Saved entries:
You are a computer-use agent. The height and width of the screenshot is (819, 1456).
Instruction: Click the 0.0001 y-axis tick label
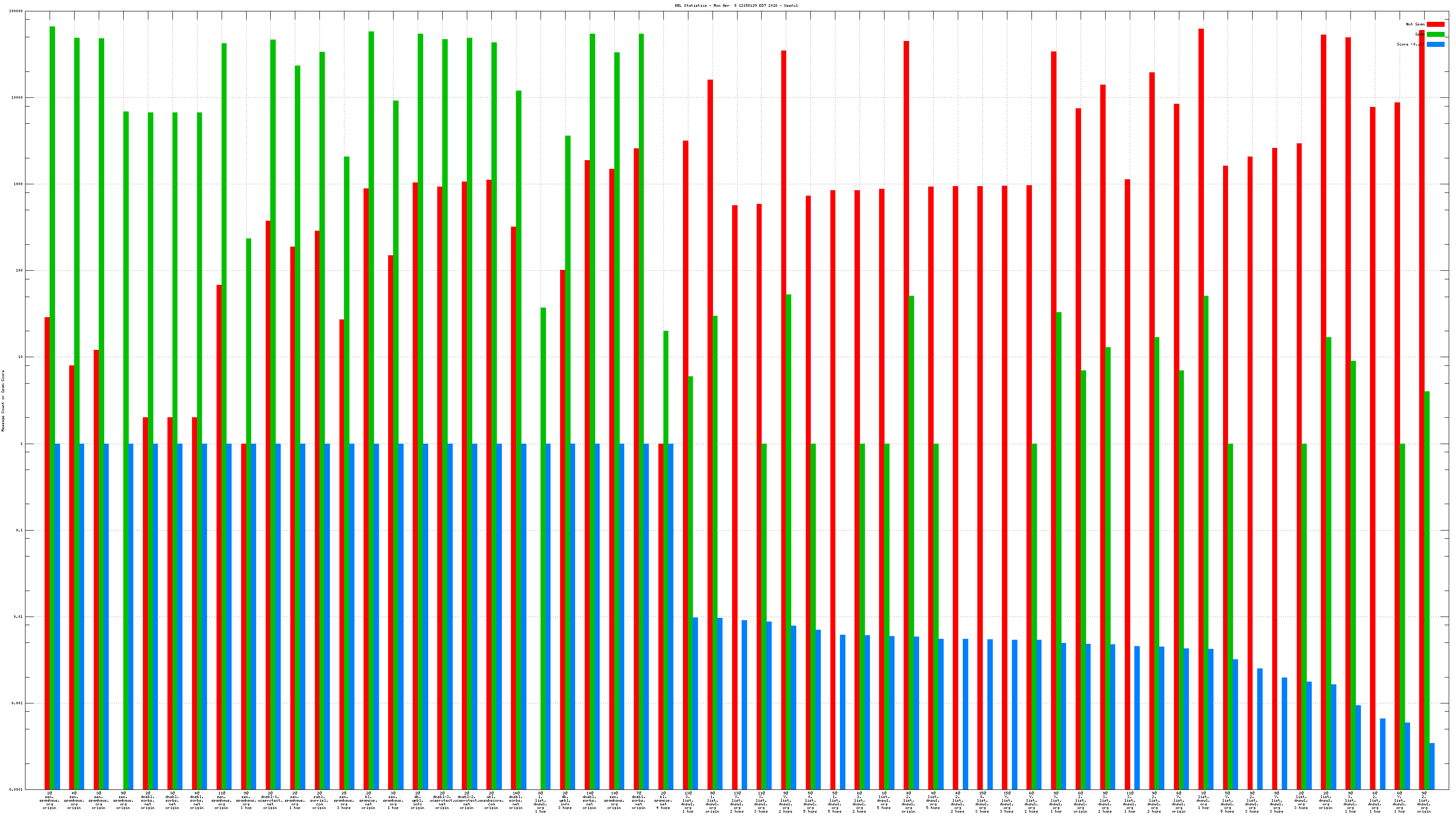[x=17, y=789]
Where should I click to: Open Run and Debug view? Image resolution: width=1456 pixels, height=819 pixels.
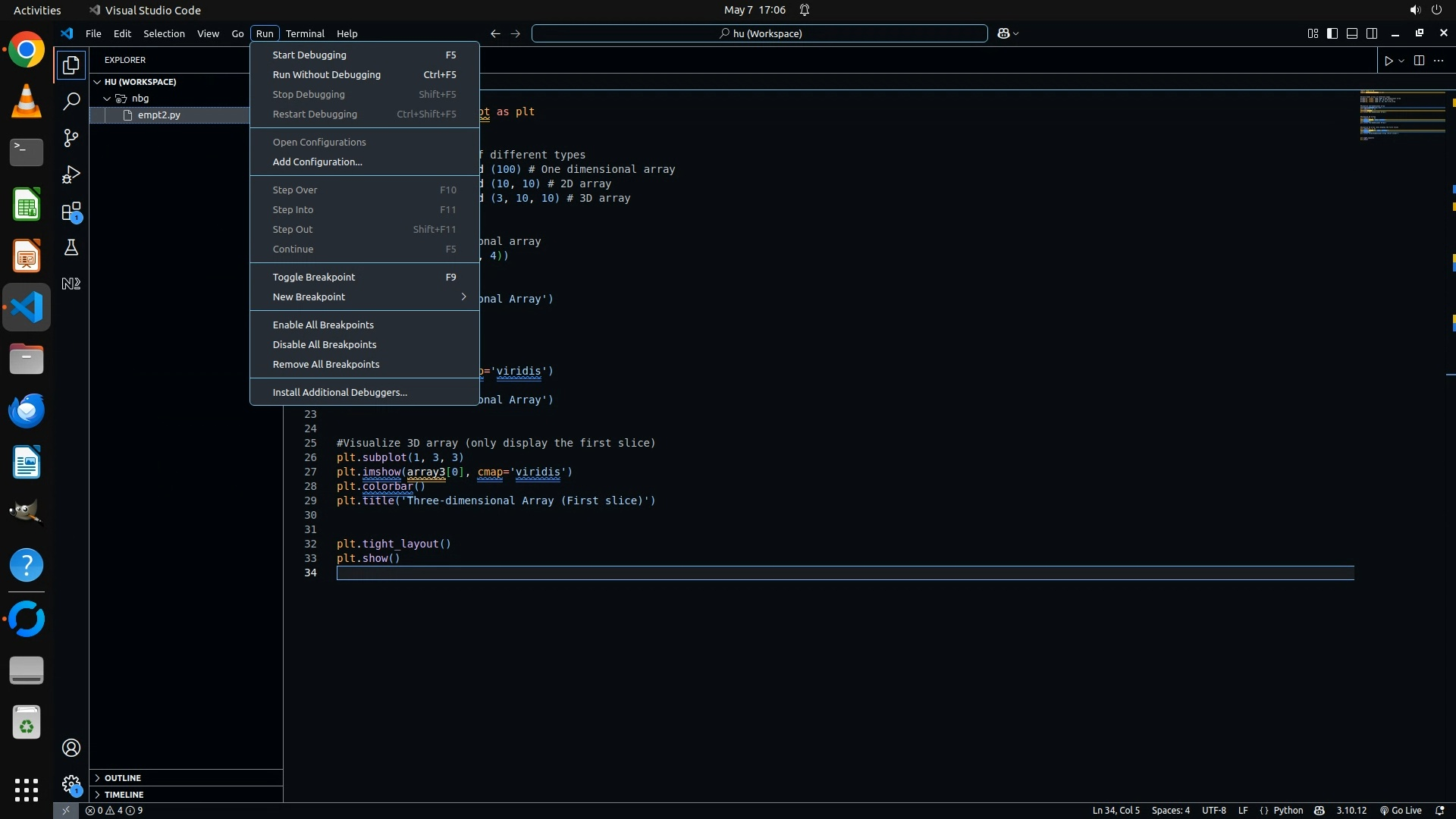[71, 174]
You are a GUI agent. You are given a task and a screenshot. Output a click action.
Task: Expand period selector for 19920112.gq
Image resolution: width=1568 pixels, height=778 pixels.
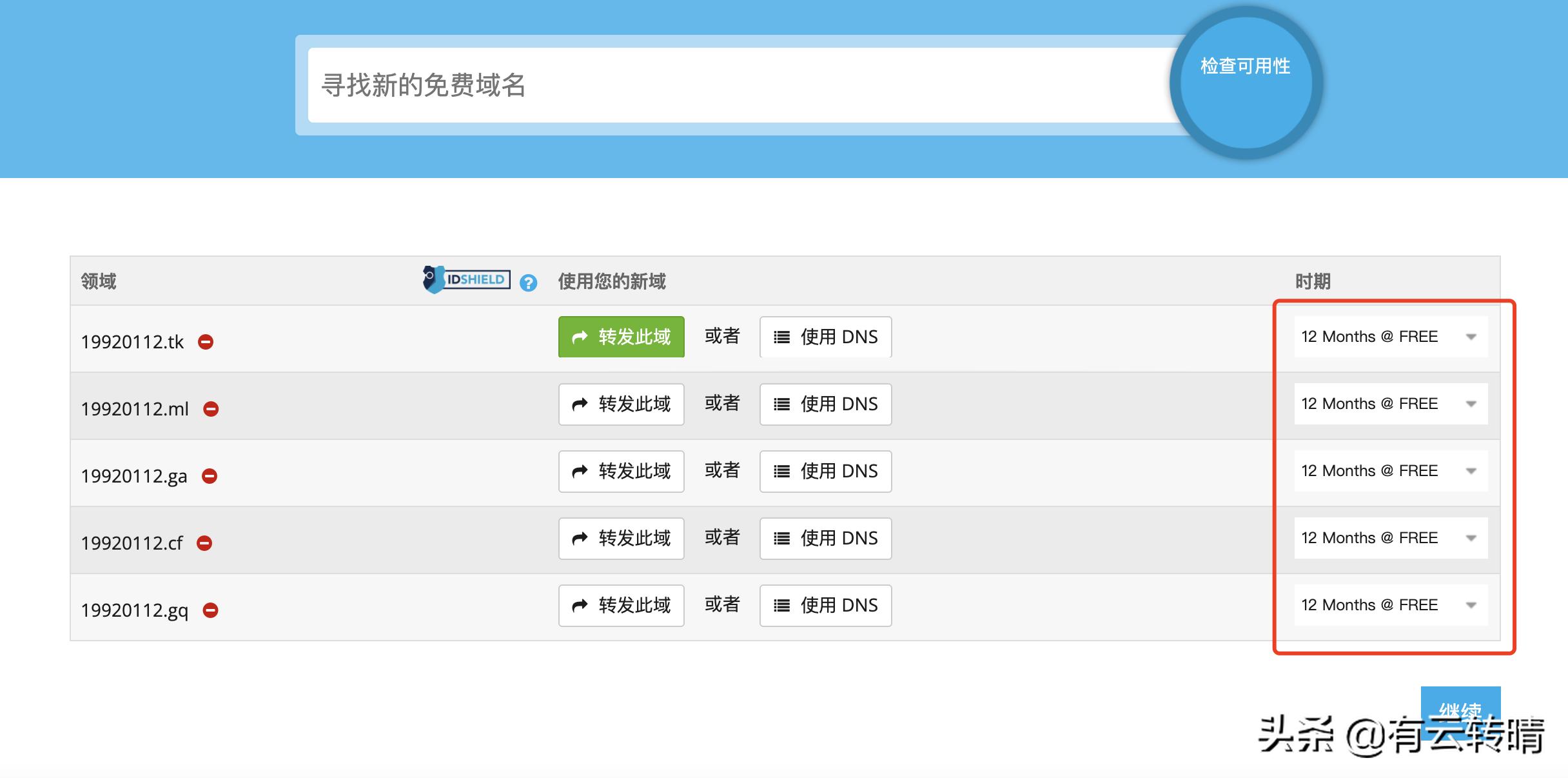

**WHAT YOU ARE ASKED TO DO**
The entries above are to be repeated exactly, except for any pictures.

**SOLUTION BELOW**
You are a computer-use agent. The height and width of the screenshot is (819, 1456).
Instruction: Click the 0.0001 y-axis tick label
[x=17, y=789]
Where should I click to: Open Run and Debug view? Image resolution: width=1456 pixels, height=819 pixels.
[71, 174]
You are a GUI agent. You are given a task and a screenshot. Output a click action.
Task: Expand period selector for 19920112.gq
Image resolution: width=1568 pixels, height=778 pixels.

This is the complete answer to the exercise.